De toute évidence, donc de toute opacité, Maud Thiria n'est pas à tu et à toi avec ce qui la hante. Dans son recueil Trouée, le corps est aussi suffoqué que la parole. De qui est-il le sujet ? De quoi est-il l'objet ? "La chair mutilée" ne peut pas dire. "La trachée retranchée" étouffe. [Les mots tombent comme des mouches mort-nés sans nom encore].
Le lecteur sensible aux occurrences relève 14 fois le mot miette et ses déclinaisons dans le texte. Puis 10 fois le mot coule. Ni les humeurs ni les suints ne tiennent ensemble les viscères et les peaux, les visages. Quand le vide à l'intérieur du ventre engloutit jusqu'à la langue. "vers quel mot / tendre / quel mot placenta / gluant de noir et de vie", écrit Maud Thiria. Le placenta, ce bas morceau qu'on abandonne aux chiens parmi les immondices. Cette répugnance-là et son "je sacrifié", mais vivante, vers laquelle il faudrait pouvoir retourner. Ce je empêché de naître (une seule occurrence) qui empêche de rêver à la mère (3 occurrences). Cette mère dont on voudrait embrasser l'image malgré "le cordon enroulé / en tas mort".
Et le lecteur s'égare dans les images qui le terrassent. Des images du dehors, inventées comme dans un roman noir ou relevées dans quelques faits divers. Un corps de femme prisonnier à perpétuité du mal qu'on lui a infligé au fond d'une chambre close.
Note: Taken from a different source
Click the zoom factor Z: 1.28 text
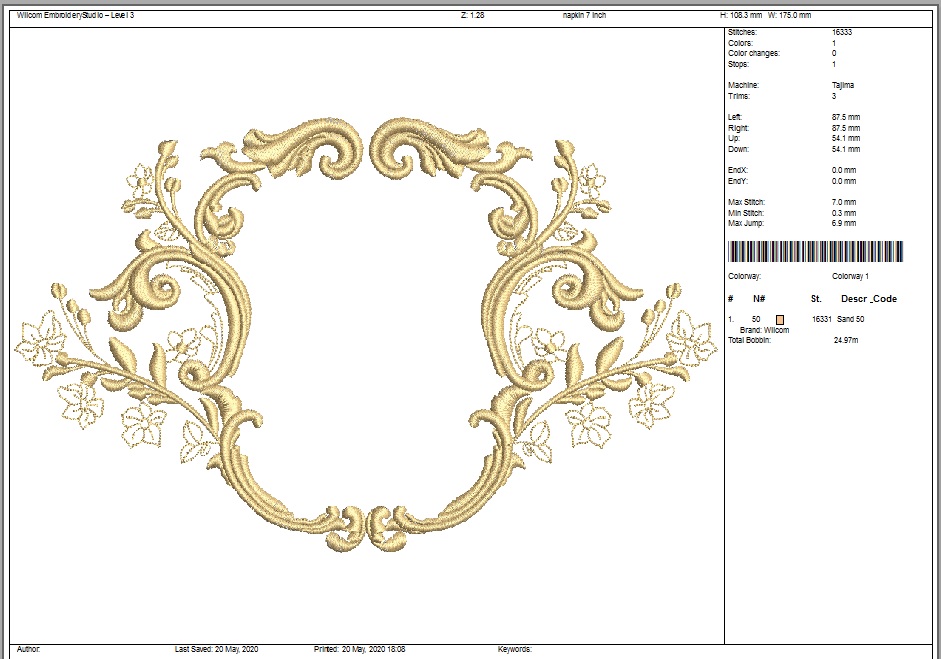Viewport: 941px width, 659px height. click(472, 16)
Et des images du dedans, exhumées du puits des âges, superposent leur épouvante à leur épouvante, où se projette la monstruosité du soi...
Au jeu des appariements littéraires, la figure de Bernard Noël apparaît dès l'exergue en vis-à-vis du premier poème : "un double dis-tu coupé à moi-même... visage sans aucun trait l'épaisseur peut-être du silence". Le chroniqueur fasciné autant que désemparé retrouve Extraits du corps, lu il y a cinquante ans. Et c'est la même fièvre interloquée dans le miroir des écritures. "Mon corps est à recommencer", écrit Bernard Noël. "Te créer des images pour rester vivante", écrit Maud Thiria. "Noué à moi-même, je suce mon intérieur, je me vide en moi.", ajoute Bernard Noël. Et Maud Thiria, dans le cachot de son ventre : "le vide ne répond plus / de ses mots / la langue n'a plus assez / de salive". Du corps agissant au corps subissant, comment faire la part du vide ? Et quelles images pour le déborder ? A défaut de recommencement, une réparation est-elle seulement possible et jusqu'à quel point après le supplice ?
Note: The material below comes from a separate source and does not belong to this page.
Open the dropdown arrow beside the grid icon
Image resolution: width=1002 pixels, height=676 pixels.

Enfin, il pourrait être intéressant de recourir au jeu des occurrences absentes. Pourquoi l'auteure n'a pas employé les mots détresse et solitude ? Le lecteur imagine qu'ils sont davantage mort-nés que les autres et que, n'ayant pas encore de nom, ils se désignent dans le silence. Un silence noir, forcément noir. Assourdi par la meute des chimères.
Extraits :
tu chair rongée
enfermée muette
antre d'ongles
noircis à force
griffes humides devenues
grotte du corps
tranchée
*
écrire
le dépeuplé
chambre à fenêtre sale
corps
que plus rien n'ouvre
ni attaches
ni poignées
écrire pleins et déliés
là où le vide te lie
écrire en vrac
en vrille
- suivre un chemin de miettes
abandonnées -
*
ventre trou
cœur trou
sans plus de bouche pour
crier
de membres pour se
défendre courir échapper
seulement ne plus bouger
juste cet ordre mental
instinct animal
yeux vitreux bouche ouverte
corps raidi
faire la morte
*
tu es le visage
arraché à la nuit
ombre de tête
langue et front mêlés
lente saveur d'oubli
de salive et d'os
magma
boue propice aux larmes
le noir crie quand pénètre la lumière
- métal cuisant des souvenirs
en brèche -
œil crevé parlant
leur langue
oubliée
*
Trouée de Maud Thiria, avec une photographie de Véronique Lanycia en couverture, est publié aux éditions LansKine. Il coûte 14 €.
NB : Dans Extraits du corps, Bernard Noël n'emploie pas non plus le mot détresse et une seule fois le mot solitude juste avant la fin du recueil.
A lire aussi sur ce blog, la chronique de Falaise au ventre, de la même auteure et chez le même éditeur (20 mai 2023)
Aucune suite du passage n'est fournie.